Of course, not everyone's exactly thrilled to have their materials recycled. We found it sadly ironic that in the same week Ferguson released part three of Remix, two people who were actually creating remixes on the web had their hands slapped...one of them hard enough to bruise.
Last Friday, Jason Angello shut down his wonderful Tumblr, Peanutweeter. A simple joke that managed to last 10 weeks, Peanutweeter mashed up tweets with Peanuts comics. (One of our favorites was of Snoopy, laying on the top of his dog house under a full moon, thinking "All Brazilian waxed and nowhere to go.") Angello closed it down after receiving a takedown request from Iconix Brand Group, and posted this note to his followers: "While I maintain that Peanutweeter fell under parody and Fair Use...I do not have the means nor the desire to prove this in court."
And then on Thursday, long-time blogger Andy Baio posted the news that he had settled a dispute with Jay Maisel, the photographer of the cover image on the Miles Davis record Kind of Blue. Baio repurposed the image for a project, Maisel threatened Baio with a lawsuit, they settled for $32,000. "Despite my firm belief that I was legally in the right," Baio writes, "I settled out of court to cut my losses."
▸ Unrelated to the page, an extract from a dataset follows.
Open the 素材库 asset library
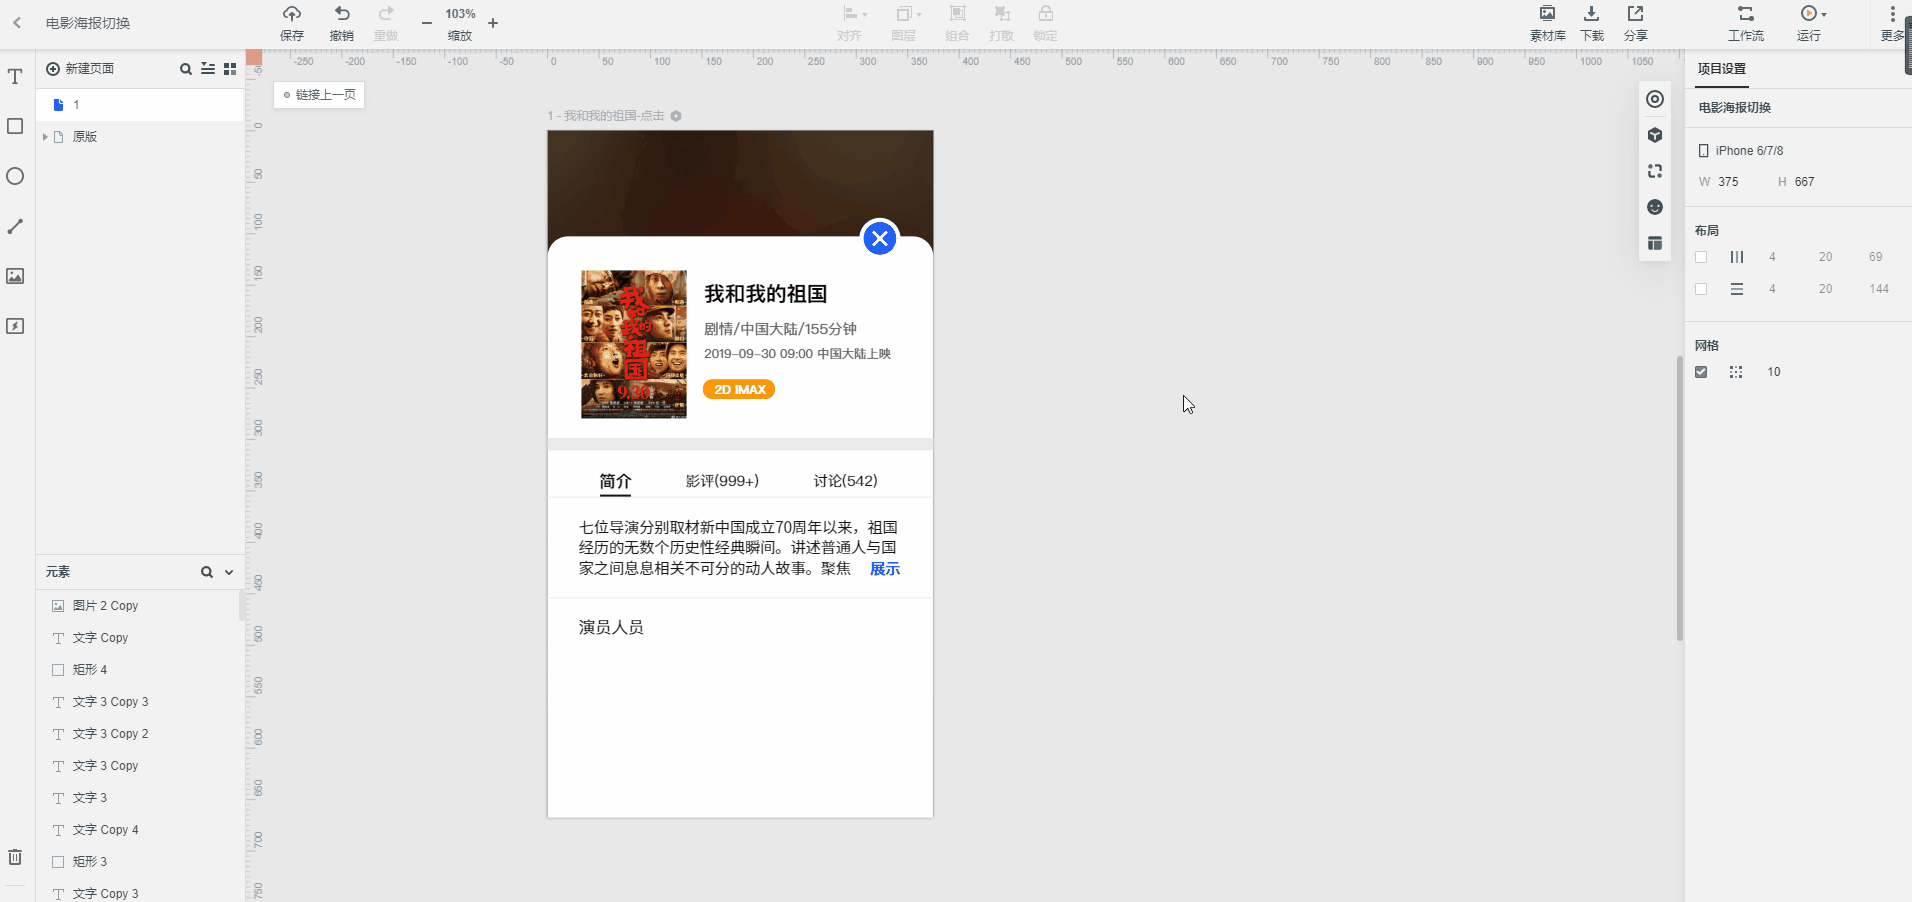 [x=1547, y=22]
We aren't intellectual property lawyers (nor do we want to play them on TV), but as supporters of independent media and lovers of remixes, we're worried about the chilling effects of cases like these. It's unfortunate that the individuals stretching the boundaries of culture and Fair Use are precisely the people that won't have the resources to push any kind of defining case through the courts. So while everything may be a remix, the dance track only lasts as long as the lawyers let it. And we all know how well lawyers dance.